> **REQUIREMENT**: Output must consist only of the lines of the material below from the one with "The image size is (325, 183)." through the one with "Given: Enable the Ligatures checkbox", each reproduced exactly; no pictures belong in it.

> **DATA TO PROCESS**:
.....
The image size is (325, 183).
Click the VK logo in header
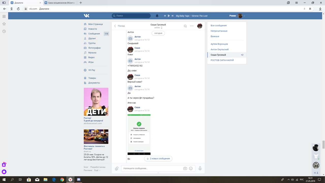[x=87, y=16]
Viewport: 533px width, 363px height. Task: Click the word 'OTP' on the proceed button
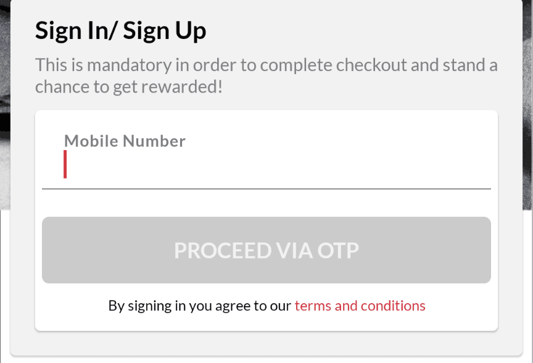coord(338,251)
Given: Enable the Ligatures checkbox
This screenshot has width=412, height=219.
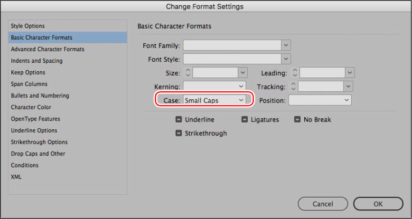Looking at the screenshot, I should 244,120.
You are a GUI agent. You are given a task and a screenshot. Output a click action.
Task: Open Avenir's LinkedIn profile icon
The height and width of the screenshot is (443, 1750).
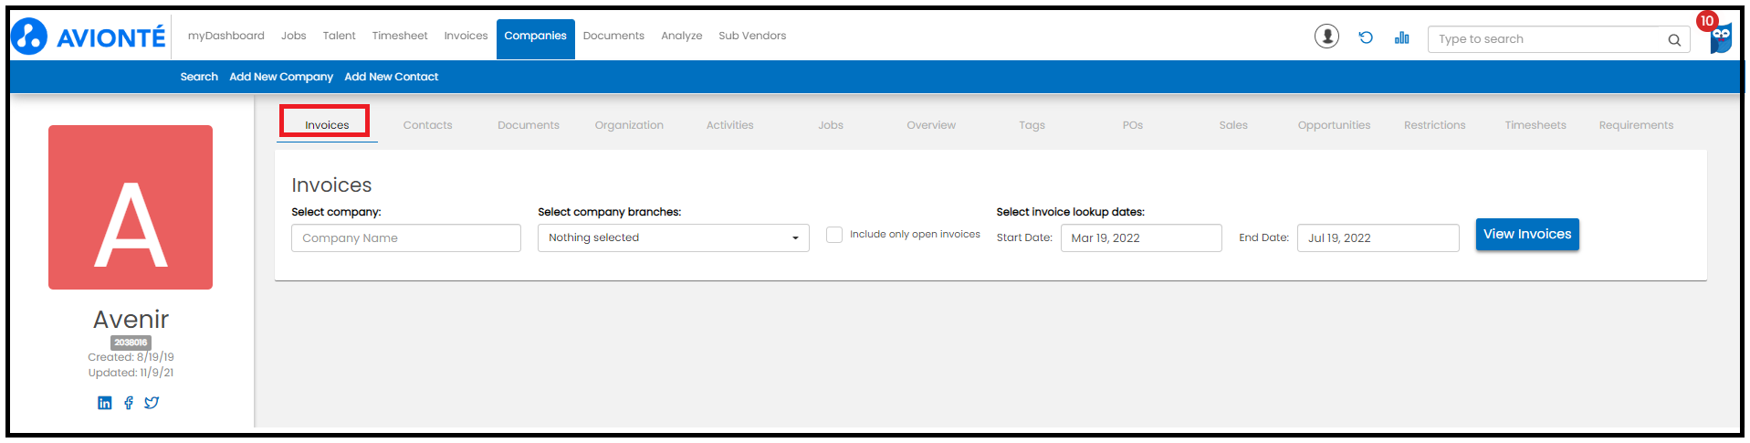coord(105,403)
.....
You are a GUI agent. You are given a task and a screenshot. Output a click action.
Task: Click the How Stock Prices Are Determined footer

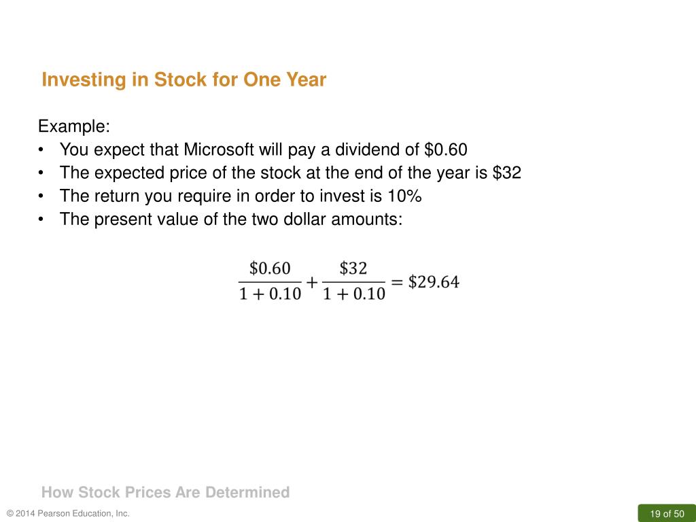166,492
.....
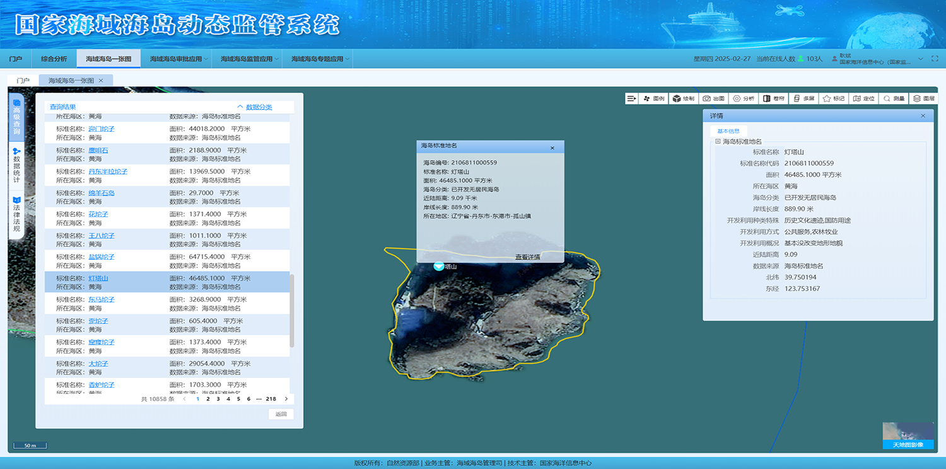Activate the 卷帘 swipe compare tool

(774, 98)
.....
> **WORKED SOLUTION**:
The image size is (325, 183).
Click the VK logo in header
[x=87, y=16]
Viewport: 533px width, 363px height. Task: Click the word 'OTP' on the proceed button
coord(338,251)
Given: Enable the Ligatures checkbox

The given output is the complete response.